The respite thus purchased was but brief. The ministers of the Emperor, safe themselves in the fortress of Ravenna, behaved with a strange mixture of weakness and treachery. Their crowning act of folly was to permit a barbarian chief in their pay to make an unprovoked attack on a detachment of Goths. This was indeed destroyed, but the victory was dearly purchased. Alaric, justly indignant at such behaviour, broke off all negotiations, and marched on Rome. The Senate prepared to make all the resistance possible. But nothing was really done. Some traitors within the city opened one of the gates, and the Goths made their way into the city, which was given over to slaughter and plunder for six days. Rome may be said to have thus lost for ever her claim to rule the world. But her cup of humiliation was not yet full.

Alaric did not long survive the conquest of Rome. He died in the same year, and was buried—so, indeed, the story runs—in the channel of a stream whose waters had been diverted for the time, the labourers who performed the work being slaughtered to keep the secret of his resting-place from being ever divulged.

But Rome was to fall into the power of a conqueror yet more powerful and more ferocious. Attila was a Hun, and is said to have even exaggerated in his personal appearance all the characteristic deformities of his race. The boundaries of the Empire can hardly be defined, but it is certain that it was of enormous extent. It is scarcely an exaggeration to say that it reached from China to the Rhine. The hosts that followed him were almost beyond counting. For once the incredible numbers in which the historians of antiquity delight were no exaggeration. It is probably a modest estimate of his host to say that it consisted of half a million combatants.

Attila and Leo.

Powerful as he was, the king of the Huns was not permitted to pursue his course without opposition. Rome could still produce or rather adopt great soldiers—Aëtius, the great antagonist of Attila, was a Scythian by birth as Stilicho was a Vandal—and great soldiers can always find men to follow them. In the earlier part of Attila's reign,[51] his operations were carried on within the limits of the Eastern Empire.
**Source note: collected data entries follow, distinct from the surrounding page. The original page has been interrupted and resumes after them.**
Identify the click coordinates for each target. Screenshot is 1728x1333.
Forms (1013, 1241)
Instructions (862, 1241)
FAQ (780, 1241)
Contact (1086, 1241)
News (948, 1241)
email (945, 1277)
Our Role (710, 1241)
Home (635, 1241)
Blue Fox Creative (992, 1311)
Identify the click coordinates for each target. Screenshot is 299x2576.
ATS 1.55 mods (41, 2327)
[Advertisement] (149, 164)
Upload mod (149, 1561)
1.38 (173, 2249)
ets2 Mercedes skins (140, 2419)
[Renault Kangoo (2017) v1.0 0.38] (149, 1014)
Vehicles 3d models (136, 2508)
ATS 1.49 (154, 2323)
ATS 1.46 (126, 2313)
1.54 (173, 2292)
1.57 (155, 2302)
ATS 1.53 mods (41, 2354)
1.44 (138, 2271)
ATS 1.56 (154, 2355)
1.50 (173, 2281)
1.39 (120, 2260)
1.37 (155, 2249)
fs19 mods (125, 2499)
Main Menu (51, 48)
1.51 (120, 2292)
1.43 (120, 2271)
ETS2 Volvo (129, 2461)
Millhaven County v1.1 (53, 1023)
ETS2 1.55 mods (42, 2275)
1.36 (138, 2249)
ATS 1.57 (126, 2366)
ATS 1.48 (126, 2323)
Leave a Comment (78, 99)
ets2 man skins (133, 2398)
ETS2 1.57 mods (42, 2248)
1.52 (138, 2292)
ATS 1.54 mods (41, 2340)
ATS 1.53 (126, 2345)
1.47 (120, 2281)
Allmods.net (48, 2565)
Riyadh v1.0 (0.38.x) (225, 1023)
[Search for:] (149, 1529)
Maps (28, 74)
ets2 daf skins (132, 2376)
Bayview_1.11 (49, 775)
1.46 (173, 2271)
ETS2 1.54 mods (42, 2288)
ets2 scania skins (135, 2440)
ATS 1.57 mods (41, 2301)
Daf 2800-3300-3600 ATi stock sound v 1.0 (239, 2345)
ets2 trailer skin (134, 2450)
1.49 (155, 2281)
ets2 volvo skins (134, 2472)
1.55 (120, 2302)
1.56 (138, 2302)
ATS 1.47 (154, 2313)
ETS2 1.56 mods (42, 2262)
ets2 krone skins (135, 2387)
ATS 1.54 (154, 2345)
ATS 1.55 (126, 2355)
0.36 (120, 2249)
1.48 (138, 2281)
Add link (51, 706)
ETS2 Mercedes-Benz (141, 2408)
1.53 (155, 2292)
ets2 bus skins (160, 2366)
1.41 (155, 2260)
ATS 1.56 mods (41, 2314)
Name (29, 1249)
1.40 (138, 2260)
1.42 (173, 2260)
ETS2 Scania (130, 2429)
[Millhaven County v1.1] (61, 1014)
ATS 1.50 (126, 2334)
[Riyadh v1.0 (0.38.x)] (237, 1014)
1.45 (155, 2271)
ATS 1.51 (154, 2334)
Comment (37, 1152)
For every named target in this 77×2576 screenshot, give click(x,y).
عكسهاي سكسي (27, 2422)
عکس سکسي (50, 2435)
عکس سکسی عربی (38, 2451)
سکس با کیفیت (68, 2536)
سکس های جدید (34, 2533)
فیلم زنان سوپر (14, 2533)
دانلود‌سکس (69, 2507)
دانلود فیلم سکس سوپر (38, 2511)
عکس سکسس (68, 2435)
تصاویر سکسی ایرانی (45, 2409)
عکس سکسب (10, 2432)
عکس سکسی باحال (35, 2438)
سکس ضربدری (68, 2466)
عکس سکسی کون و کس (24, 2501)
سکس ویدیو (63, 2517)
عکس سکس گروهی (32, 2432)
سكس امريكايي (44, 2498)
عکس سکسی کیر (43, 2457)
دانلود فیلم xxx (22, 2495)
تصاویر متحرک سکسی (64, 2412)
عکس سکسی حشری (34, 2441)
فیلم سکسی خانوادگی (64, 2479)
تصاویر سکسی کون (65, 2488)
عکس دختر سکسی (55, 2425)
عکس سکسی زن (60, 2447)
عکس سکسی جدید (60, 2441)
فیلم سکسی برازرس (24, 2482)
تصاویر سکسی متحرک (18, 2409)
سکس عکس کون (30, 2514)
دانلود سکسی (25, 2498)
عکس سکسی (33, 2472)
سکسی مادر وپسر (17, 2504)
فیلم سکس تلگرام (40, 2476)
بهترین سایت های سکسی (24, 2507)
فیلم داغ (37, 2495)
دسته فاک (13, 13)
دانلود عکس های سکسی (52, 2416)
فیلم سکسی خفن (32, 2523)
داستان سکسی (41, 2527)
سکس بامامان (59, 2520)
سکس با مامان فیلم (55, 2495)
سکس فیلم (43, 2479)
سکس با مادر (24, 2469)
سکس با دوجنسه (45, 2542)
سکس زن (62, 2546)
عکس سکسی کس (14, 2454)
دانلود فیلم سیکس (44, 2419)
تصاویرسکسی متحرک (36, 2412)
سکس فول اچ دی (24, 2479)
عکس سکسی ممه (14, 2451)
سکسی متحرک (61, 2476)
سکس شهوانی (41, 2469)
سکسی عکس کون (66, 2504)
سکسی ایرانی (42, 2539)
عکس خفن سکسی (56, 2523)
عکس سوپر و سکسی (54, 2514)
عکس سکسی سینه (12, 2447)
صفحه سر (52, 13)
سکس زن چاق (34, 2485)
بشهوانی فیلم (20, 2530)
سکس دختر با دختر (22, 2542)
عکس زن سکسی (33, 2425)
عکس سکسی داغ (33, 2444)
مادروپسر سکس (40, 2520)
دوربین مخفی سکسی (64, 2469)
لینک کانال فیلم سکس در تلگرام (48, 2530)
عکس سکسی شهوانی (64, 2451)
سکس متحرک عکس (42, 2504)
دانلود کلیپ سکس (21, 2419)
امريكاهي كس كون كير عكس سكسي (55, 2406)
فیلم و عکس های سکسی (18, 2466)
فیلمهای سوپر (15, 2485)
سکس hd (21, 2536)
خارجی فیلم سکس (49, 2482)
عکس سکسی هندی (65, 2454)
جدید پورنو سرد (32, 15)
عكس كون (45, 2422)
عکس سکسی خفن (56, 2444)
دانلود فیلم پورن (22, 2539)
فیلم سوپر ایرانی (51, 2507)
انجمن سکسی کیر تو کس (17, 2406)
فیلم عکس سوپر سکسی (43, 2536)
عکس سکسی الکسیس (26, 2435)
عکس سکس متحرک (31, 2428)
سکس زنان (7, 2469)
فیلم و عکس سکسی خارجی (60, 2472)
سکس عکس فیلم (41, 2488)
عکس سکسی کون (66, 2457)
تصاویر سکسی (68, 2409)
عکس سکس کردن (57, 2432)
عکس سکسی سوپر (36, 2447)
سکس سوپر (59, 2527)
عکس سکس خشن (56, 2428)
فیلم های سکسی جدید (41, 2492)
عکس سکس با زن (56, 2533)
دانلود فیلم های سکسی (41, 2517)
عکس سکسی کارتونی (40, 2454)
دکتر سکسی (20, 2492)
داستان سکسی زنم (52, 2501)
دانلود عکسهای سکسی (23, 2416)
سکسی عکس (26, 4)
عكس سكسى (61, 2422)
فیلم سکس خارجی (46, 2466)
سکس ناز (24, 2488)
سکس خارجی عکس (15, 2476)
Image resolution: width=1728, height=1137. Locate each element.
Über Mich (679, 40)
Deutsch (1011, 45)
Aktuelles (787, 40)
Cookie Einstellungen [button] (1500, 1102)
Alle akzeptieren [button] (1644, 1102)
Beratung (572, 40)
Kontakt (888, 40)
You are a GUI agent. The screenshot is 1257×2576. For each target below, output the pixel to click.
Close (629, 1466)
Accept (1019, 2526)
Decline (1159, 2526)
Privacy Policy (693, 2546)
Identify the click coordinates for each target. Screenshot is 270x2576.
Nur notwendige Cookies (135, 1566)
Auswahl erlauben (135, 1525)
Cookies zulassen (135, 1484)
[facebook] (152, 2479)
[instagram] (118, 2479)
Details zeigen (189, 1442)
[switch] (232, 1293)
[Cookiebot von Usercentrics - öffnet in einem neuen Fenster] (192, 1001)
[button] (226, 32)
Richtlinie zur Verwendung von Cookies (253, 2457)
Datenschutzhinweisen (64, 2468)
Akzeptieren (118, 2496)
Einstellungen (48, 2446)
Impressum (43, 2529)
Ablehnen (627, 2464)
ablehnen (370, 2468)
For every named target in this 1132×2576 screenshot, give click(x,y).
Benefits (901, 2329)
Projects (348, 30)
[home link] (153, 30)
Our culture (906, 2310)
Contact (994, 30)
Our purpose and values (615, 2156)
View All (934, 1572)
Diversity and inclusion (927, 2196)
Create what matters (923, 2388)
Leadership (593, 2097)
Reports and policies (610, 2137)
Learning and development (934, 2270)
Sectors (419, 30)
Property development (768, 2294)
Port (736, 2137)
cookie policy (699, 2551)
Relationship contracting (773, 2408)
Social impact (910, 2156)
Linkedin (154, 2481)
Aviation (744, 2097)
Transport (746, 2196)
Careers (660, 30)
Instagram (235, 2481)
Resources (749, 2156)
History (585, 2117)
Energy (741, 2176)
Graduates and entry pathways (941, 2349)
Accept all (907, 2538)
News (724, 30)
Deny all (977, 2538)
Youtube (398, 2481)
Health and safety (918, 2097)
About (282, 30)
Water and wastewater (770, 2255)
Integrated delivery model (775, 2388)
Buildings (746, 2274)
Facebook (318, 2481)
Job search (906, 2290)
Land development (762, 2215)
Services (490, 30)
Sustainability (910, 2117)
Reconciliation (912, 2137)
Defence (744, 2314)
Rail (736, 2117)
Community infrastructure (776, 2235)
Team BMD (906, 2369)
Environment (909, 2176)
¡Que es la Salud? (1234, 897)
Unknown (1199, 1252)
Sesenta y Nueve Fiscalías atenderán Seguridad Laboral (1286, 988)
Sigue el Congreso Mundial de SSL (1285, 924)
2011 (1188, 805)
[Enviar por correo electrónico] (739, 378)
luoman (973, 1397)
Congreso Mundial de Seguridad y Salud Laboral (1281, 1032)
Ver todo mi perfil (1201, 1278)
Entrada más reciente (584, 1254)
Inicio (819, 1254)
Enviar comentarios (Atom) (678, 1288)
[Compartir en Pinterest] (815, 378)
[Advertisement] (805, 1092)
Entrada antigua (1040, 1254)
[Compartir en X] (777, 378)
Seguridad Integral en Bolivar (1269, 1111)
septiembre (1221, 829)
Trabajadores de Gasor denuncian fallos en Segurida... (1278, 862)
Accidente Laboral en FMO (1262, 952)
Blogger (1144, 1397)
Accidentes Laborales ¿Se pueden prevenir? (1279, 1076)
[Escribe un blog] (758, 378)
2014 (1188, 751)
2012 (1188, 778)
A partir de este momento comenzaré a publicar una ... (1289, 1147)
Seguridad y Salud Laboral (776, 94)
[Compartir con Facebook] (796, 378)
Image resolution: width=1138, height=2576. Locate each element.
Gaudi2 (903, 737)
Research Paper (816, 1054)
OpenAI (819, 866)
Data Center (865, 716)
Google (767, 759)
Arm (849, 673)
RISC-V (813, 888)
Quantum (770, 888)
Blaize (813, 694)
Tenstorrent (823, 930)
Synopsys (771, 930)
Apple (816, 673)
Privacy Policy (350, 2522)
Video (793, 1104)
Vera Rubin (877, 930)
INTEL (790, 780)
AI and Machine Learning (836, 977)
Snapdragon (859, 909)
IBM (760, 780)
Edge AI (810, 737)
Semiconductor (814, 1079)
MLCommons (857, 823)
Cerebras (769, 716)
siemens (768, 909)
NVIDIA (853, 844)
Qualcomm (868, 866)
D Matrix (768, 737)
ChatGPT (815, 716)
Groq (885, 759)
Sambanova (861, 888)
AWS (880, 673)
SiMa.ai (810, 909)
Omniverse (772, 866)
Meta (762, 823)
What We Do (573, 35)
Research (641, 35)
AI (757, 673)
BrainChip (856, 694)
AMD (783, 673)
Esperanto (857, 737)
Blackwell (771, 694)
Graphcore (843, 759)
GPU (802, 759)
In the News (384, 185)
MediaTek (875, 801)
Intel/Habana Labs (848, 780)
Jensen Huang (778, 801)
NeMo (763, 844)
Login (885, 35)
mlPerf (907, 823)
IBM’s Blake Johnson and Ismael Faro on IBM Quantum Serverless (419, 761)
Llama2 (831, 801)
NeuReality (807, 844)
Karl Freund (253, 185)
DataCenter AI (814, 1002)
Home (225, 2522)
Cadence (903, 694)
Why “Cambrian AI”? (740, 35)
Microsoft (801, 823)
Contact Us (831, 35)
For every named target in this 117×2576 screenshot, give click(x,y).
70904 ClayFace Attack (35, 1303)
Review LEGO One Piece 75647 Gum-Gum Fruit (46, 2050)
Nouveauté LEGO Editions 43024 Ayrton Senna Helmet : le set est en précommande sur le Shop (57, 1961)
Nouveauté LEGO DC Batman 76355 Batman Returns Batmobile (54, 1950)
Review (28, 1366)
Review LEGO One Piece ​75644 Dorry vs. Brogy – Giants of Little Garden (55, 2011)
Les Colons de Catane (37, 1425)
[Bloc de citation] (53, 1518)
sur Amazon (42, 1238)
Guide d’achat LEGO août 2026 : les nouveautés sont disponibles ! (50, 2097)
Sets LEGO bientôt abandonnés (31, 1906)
In 450 he attacked the West, one of his pretexts being the refusal of the Emperor Valentinian III. of his proposals for the hand of the Princess Honoria. He crossed the Rhine with a huge army at Strasburg, and marched on Orleans. But Aëtius was prepared for him. A great battle was fought at Châlons-sur-Marne, the last successful effort of the Roman arms. One of the notable features of the battle is the division of the Goths, the Ostrogoths following the standard of Attila, while the Visigoths fought for Rome. The loss of men amounted to between two and three hundred thousand, but it was not unequally divided. Aëtius could not prevent the retreat of Attila, who retired into Eastern Europe, where he spent some months in recruiting his army.